A child who doesn't like doing
math homework may be diagnosed with the mental illness
developmental-arithmetic disorder (No.315.4). A child who
argues with her parents may be diagnosed as having a mental
illness called oppositional-defiant disorder (No.313.8). And
people critical of the legislation now snaking through
Congress that purports to "end discrimination against
patients seeking treatment for mental illness" may find
themselves labeled as being in denial and diagnosed with the
mental illness called noncompliance-with-treatment disorder
(No.15.81).
The psychiatric diagnoses suggested above are no joke. They
represent a few of the more than 350 "mental disorders"
listed in the American Psychiatric Association's (APA)
Diagnostic and Statistical Manual of Mental Disorders
(DSM-IV), the billing bible for mental disorders which
commingles neurological diseases with psychiatric diagnoses.
(Click here to see more examples of the
mental disorders listed in the DSM-IV.) Whether the
described diagnoses are real diseases or subjective
speculation, science is at the heart of the debate about
whether lawmakers will require employers and insurers to
cover mental illness on the same level as physical disease.
Advocates of the Mental Health Equitable Treatment Act of
2002 (S 543), and its sister proposal in the House (HR
4066), are seeking to expand the 1996 "mental-health parity"
legislation. It mandates employers with more than 50
employees and that offer mental-health coverage to provide
insurance benefits equal to those of standard health care,
such as surgery and physician visits.
The pending proposals would expand the 1996 legislation to
require that caps, or limitations on coverage, be the same
for mental illnesses as those provided for medical
illnesses, in the name of so-called mental-health parity.
When it comes to "mental illness" and "medical illness"
however, there is no scientific parity between the two
schools of thought.
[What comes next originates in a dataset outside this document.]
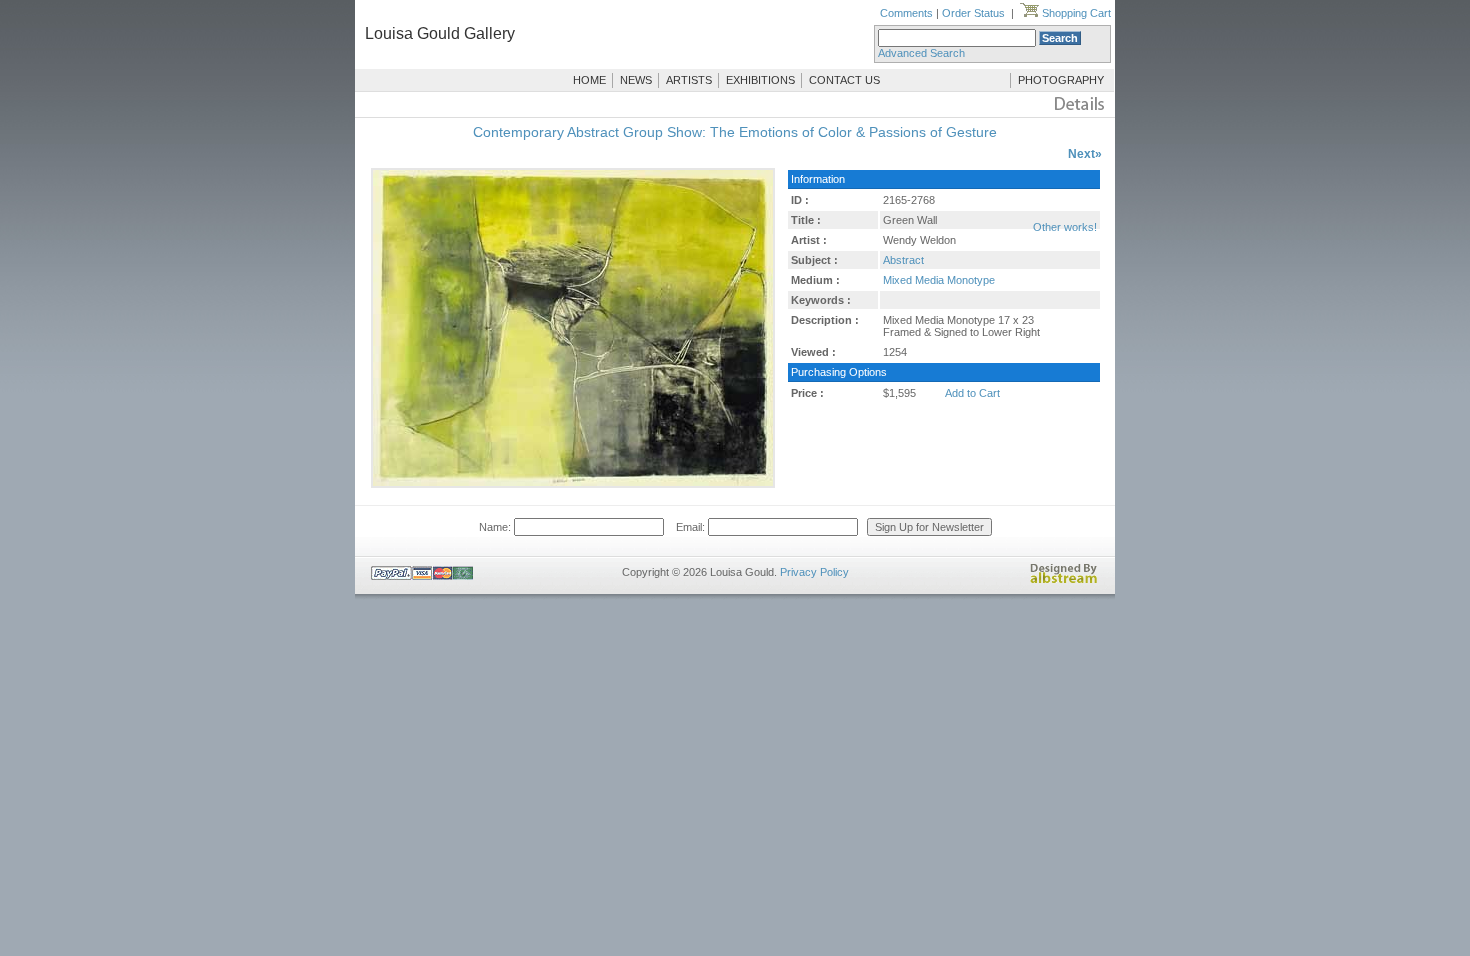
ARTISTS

That is, only one is based in physical
science.
Proponents of mental-health parity believe, and have for the
most part successfully convinced lawmakers, that the mental
illnesses described in the DSM-IV are medical diseases. For
example, obsessive-compulsive disorder (OCD) is considered
medically equivalent to, say, measles or anemia.
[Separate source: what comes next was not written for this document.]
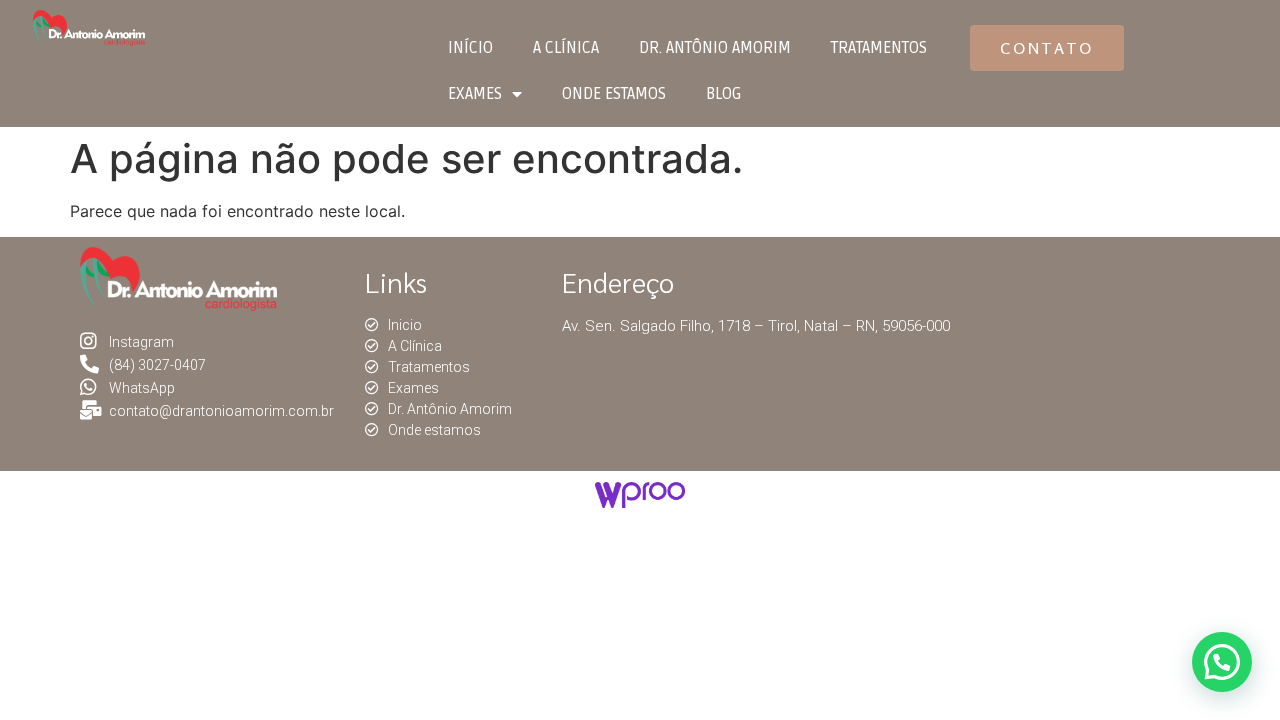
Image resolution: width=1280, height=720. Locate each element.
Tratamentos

But critics patiently explain that the psychiatric "mental
illness" as described in the DSM-IV is a subjective
diagnosis that lies in the eye of the beholder rather than
in proved medical science. How this issue is decided, these
critics say, likely will determine whether millions of
American families will be priced out of health insurance.
Fred Baughman, a San Diego neurologist and leading critic of
the alleged mental illness called attention-deficit/
hyperactivity disorder (ADHD) (see picture profile, Feb.
18), tells Insight the question that must be answered before
a mental illness can qualify as a disease is this: "Where is
the macroscopic, microscopic or chemical abnormality in any
living patient or at death/autopsy?"
Baughman explains: "No one is justified in saying anyone is
medically abnormal/diseased until such time as they can
adduce some such abnormality. This, by the way, would apply
to a person suspected of having diabetes or cancer."
The fact is, Baughman adds, "There is no psychiatric
diagnosis for which any part of this question can be
answered in the affirmative. In other words: no abnormality;
no disease. There is no confirmation of abnormality in the
brain in life or at autopsy for any of the psychiatric
diagnoses. And they [in the psychiatric community] don't say
this because it's part of the propaganda campaign to make
patients out of normal people. The findings at autopsy would
be very specific and would reveal whether it is a diseased
brain and, if so, which disease it is. There is no proof in
life or at autopsy of any of the alleged psychiatric mental
illnesses, including schizophrenia, psychosis, depression,
OCD or ADHD."
Here is Baughman, an internationally respected neurologist,
denying there is any such thing as an authentic diagnosis of
psychiatric disease at precisely the same time that Congress
appears to be getting ready to mandate equal and comparable
coverage of psychiatric and medical diseases as the same
thing. Perhaps lawmakers haven't asked for the supporting
science, or perhaps it has just been withheld from them.
To try to find out which, Insight sent carefully prepared
questions about mental illness to the APA and the National
Institute of Mental Health (NIMH), the two leading advocates
of mental-health parity. Here are those questions:
How many disorders that are listed in the DSM-IV are
curable?
What documentable, confirmatory, diagnostic, physical
abnormality is found in schizophrenia, ADHD and
depression?
What confirmatory, diagnostic tests are available and
currently utilized to detect a chemical imbalance?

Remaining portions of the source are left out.